A última avaliação de impacto ambiental para o projeto de água de Melamchi foi realizada em 2000. Ninguém sabia que as geleiras e a bacia de sedimentos acima do vale haviam se tornado instáveis ​​após um terremoto de magnitude 7,8 atingiu Katmandu em 2015.

“Este projeto foi concebido há muito tempo”, disse o Sr. Cauchois do Banco Asiático de Desenvolvimento. “Nosso foco era fazer a coisa sangrenta.”

No dia do desastre do ano passado, Sharmila Shrestha estava preparando o jantar quando recebeu um telefonema de um parente que morava rio acima, pedindo que ela corresse. Sua família de quatro pessoas conseguiu escapar para um terreno mais alto, voltando para casa dias depois, depois que a água recuou. Nem todos os seus vizinhos sobreviveram.

Agora, em noites chuvosas, ela e seu marido, Shyam Krishna, se revezam na vigília, ouvindo o som estrondoso das pedras caindo no vale.

Foi instalado um sistema de alerta precoce no qual uma sirene soará se o rio atingir uma altura perigosa. Alguns moradores cujos meios de subsistência foram perdidos agora são pagos para coletar pedregulhos menores da margem do rio e empilhá-los em caixas de arame para construir um muro de proteção.

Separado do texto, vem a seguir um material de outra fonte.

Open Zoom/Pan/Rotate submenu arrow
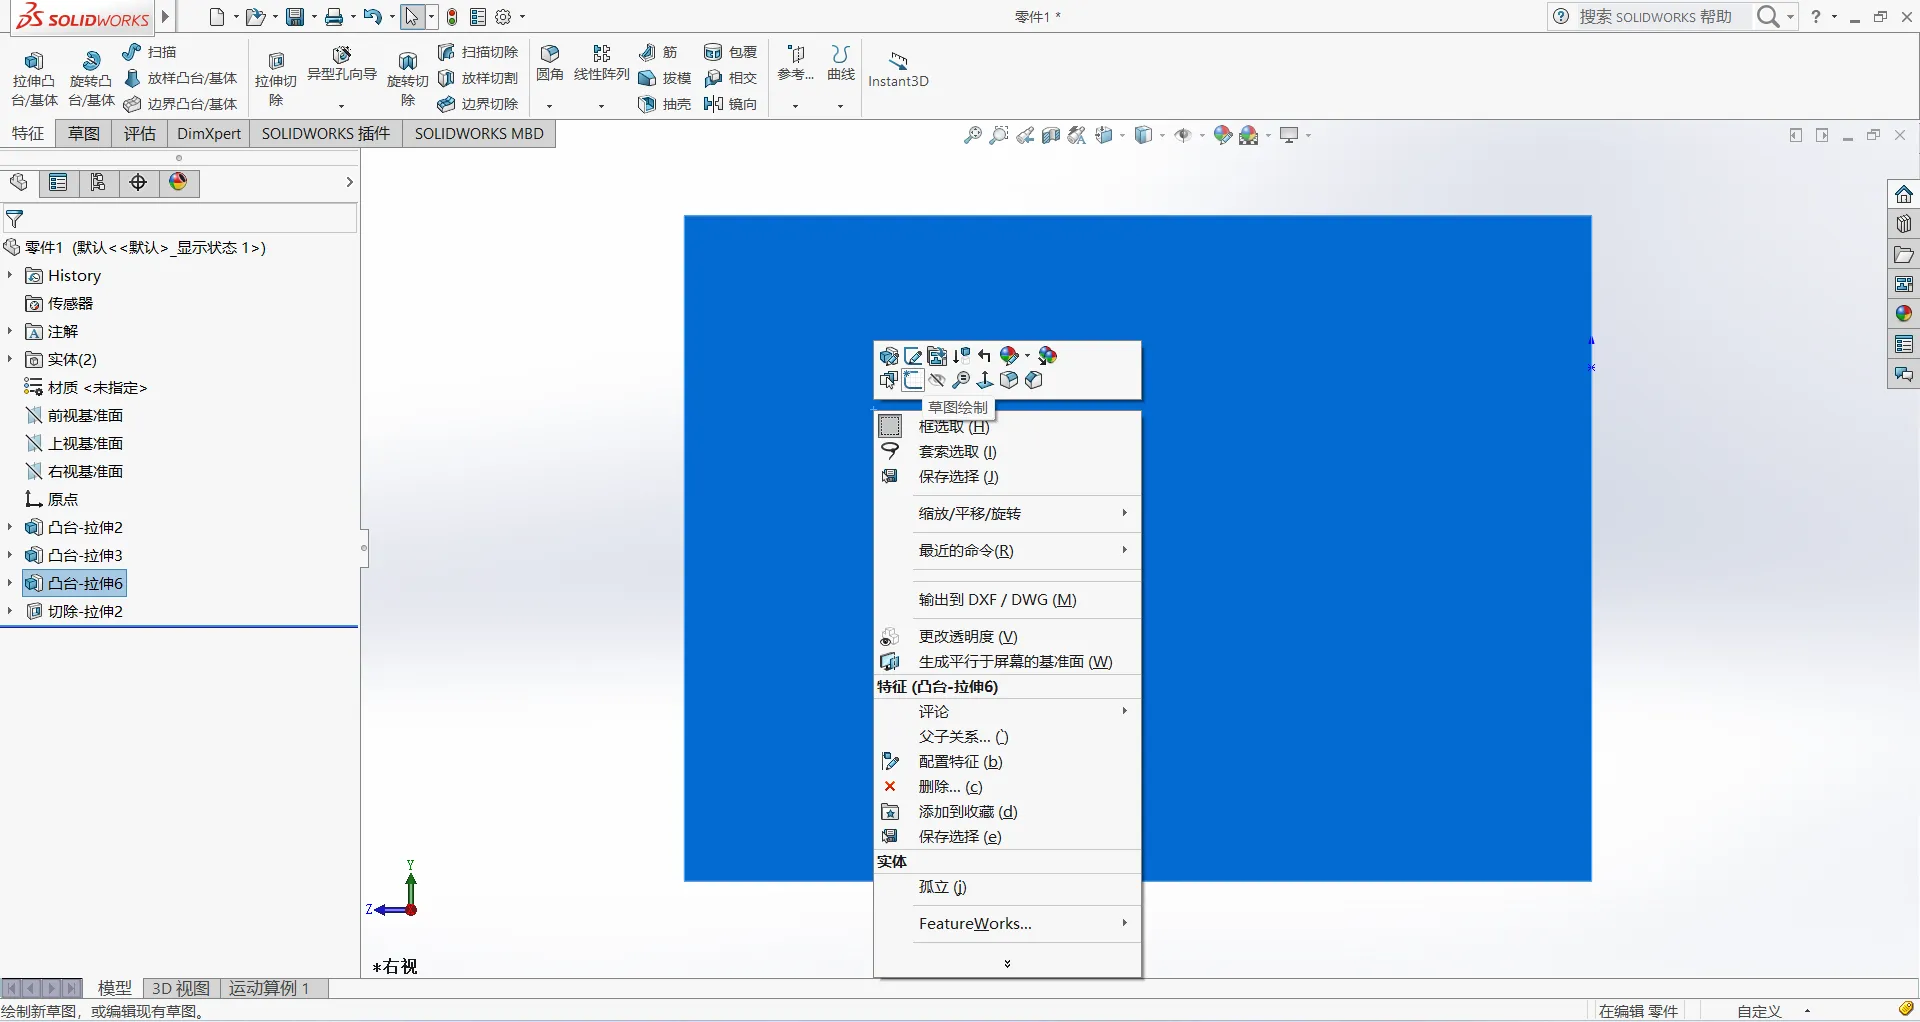1125,513
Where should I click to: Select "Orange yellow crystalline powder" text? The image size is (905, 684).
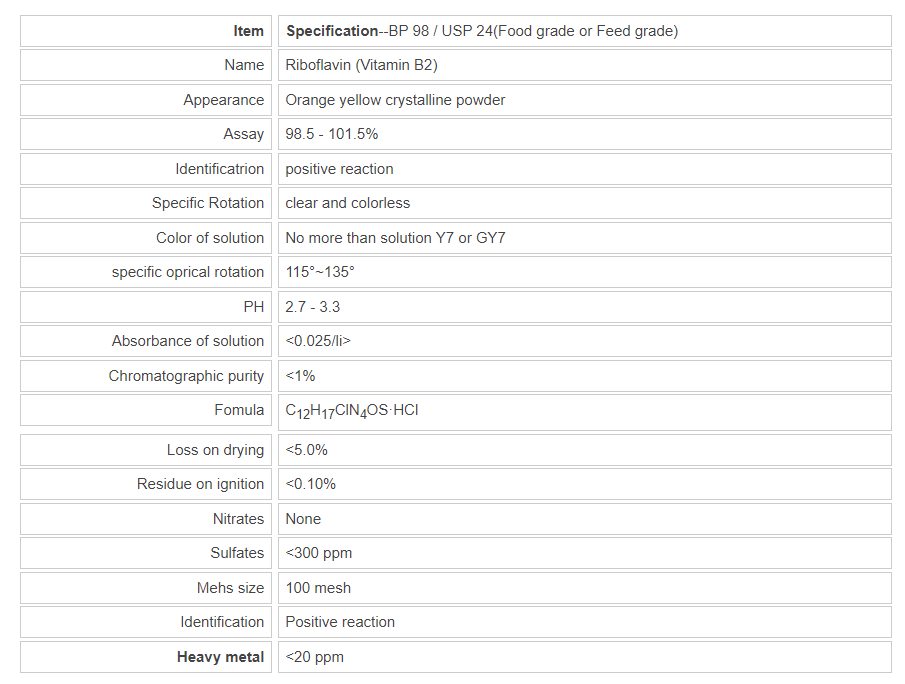pyautogui.click(x=395, y=100)
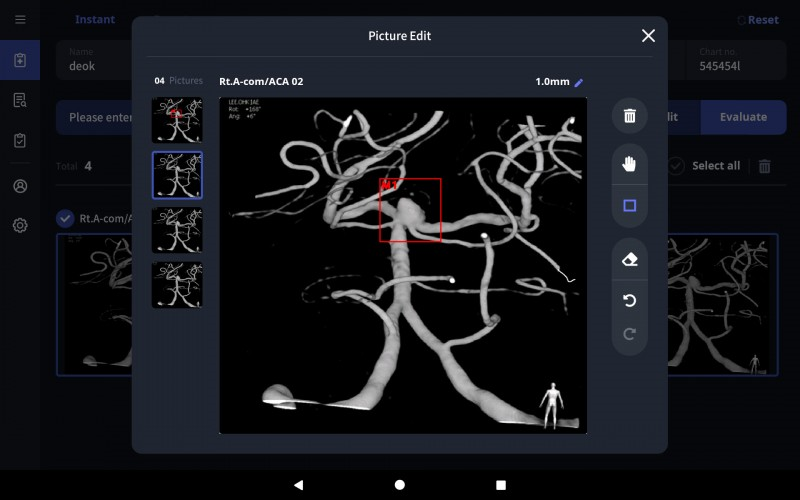Select the hand pan tool

point(629,165)
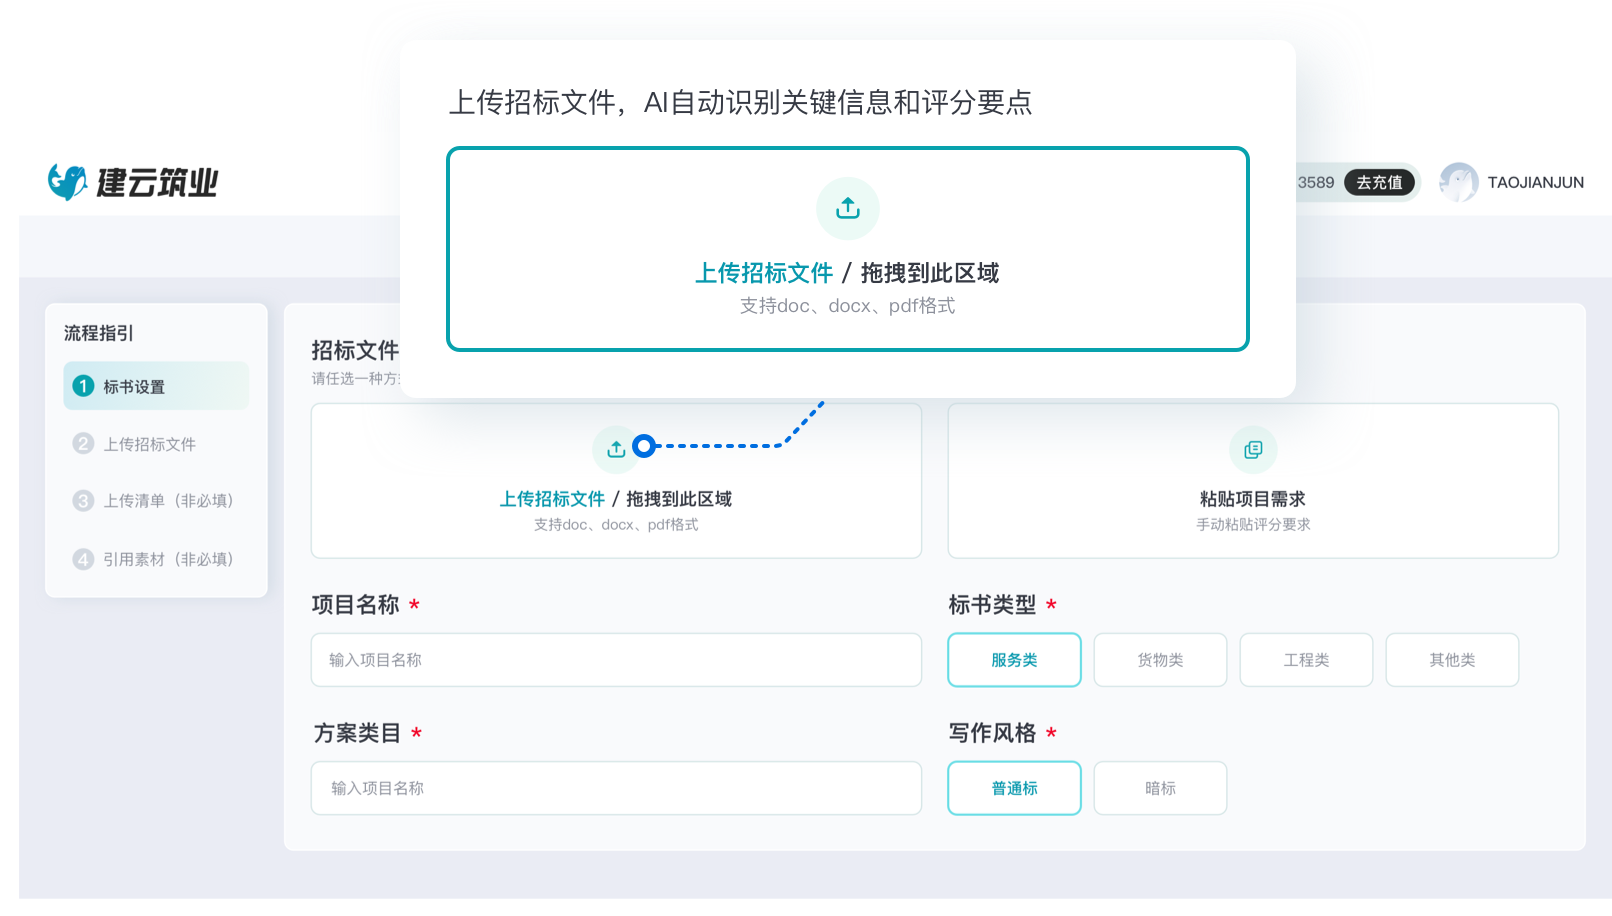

A Sra. Shrestha e o Sr. Krishna vivem com seus dois filhos no último andar de sua casa devastada pela enchente em uma área turística outrora próspera, onde as pessoas dirigem duas horas de Katmandu para o rio rico em trutas do vale e casas pintadas em cores vivas. em arrozais em terraços.

A marca d’água ainda é visível acima do fogão na cozinha do terceiro andar.

“Meus pais continuam sugerindo que nos mudemos”, disse Shrestha, “mas eu tenho uma ligação profunda com este lugar”.

O casal construiu sua primeira casa juntos de barro e pedra. As paredes desabaram no terremoto de 2015, matando seu filho mais velho. Eles tinham acabado de pintar as paredes de sua nova casa, construída com concreto armado, quando as águas lamacentas da enchente atingiram no ano passado.

“Todo mundo estava nos elogiando quando terminei a casa”, disse ela. “Agora, ninguém vem visitar.”